For product market fit, I gave Veem a 80% chance of overcoming the challenges. Their product has tangible and intangible value. It reduces the monetary fee SMBs have to pay by ~2% and it also creates transparency in the transaction process. However, there are some liquidity risks with using Bitcoin as a conversion rail, hence the 80% probability.
A model is only as good as the assumptions it uses so this part is critical. Below is a table summarizing probabilities for each venture rounds.
Taking real options to the next level, our entrepreneurial finance course taught us to use these probabilities to build a binomial decision tree. Binomial diagrams are useful to picture projections and serves as a framework to analyze high-risk situations. As shown below, based on our analysis of Veem and the probabilities we assigned, we’re projecting a 3.2% probability of achieving our desired outcome of an IPO or acquisition, 17% probability the startup remains a going concern, and 79.8% probability it will fail.
Taking it full circle
We should not follow these numbers blindly. 79.8% chance of failure sounds really bad but it’s part of early-stage investing. This framework isn’t intended to dictate your investing decisions. A lot of these variables are hard to quantify, especially for products that are new to the market. But this framework is valuable in following a disciplined due diligence process, making sure you consider all relevant variables and to not be driven by intuition alone. This thought process helps us stay grounded and creates a shield against heuristic biases. At the end of the day, intuition and judgment is important in venture.

→ DATA EXTRACT:
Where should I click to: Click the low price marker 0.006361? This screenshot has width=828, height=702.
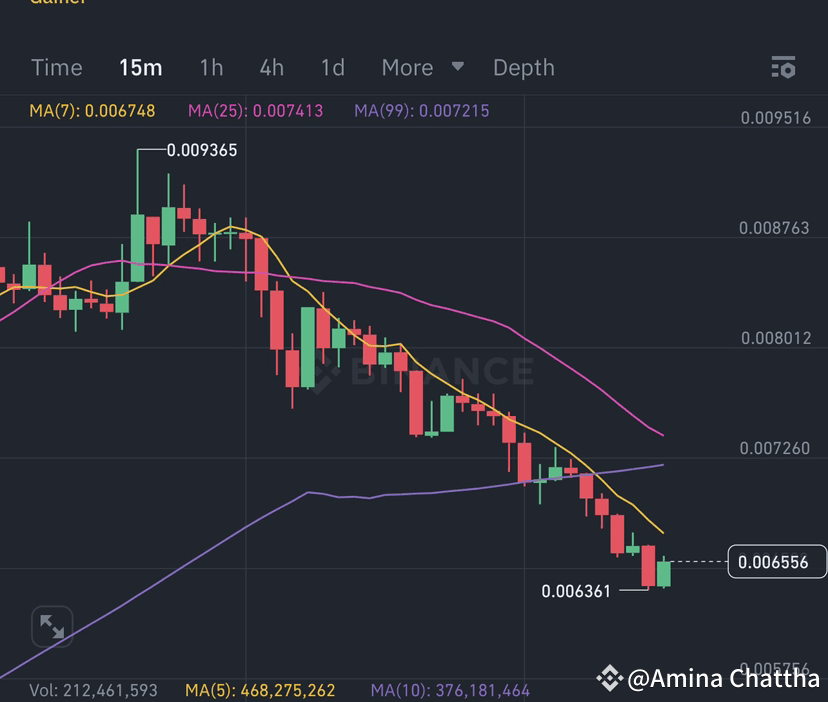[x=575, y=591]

---

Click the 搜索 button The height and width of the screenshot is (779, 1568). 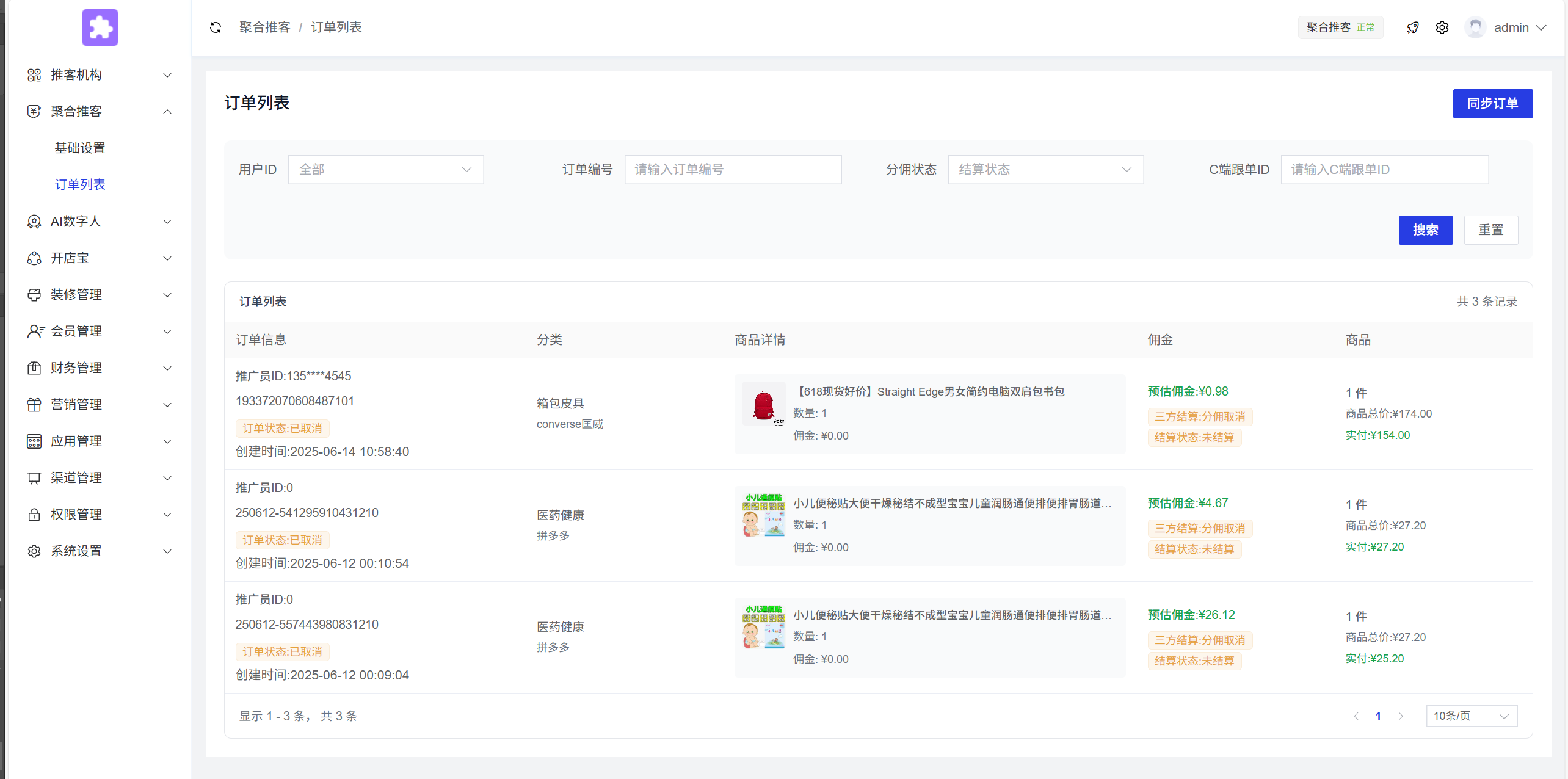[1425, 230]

→ DIRECTIVES:
a: According to the Veem analysis, by roughly how much does Veem's product reduce the fee SMBs pay?
b: Copy the Veem analysis word for word, from "For product market" to "each venture rounds.".

→ SOLUTIONS TO THE TASKS:
a: By about 2%.

b:
For product market fit, I gave Veem a 80% chance of overcoming the challenges. Their product has tangible and intangible value. It reduces the monetary fee SMBs have to pay by ~2% and it also creates transparency in the transaction process. However, there are some liquidity risks with using Bitcoin as a conversion rail, hence the 80% probability.
A model is only as good as the assumptions it uses so this part is critical. Below is a table summarizing probabilities for each venture rounds.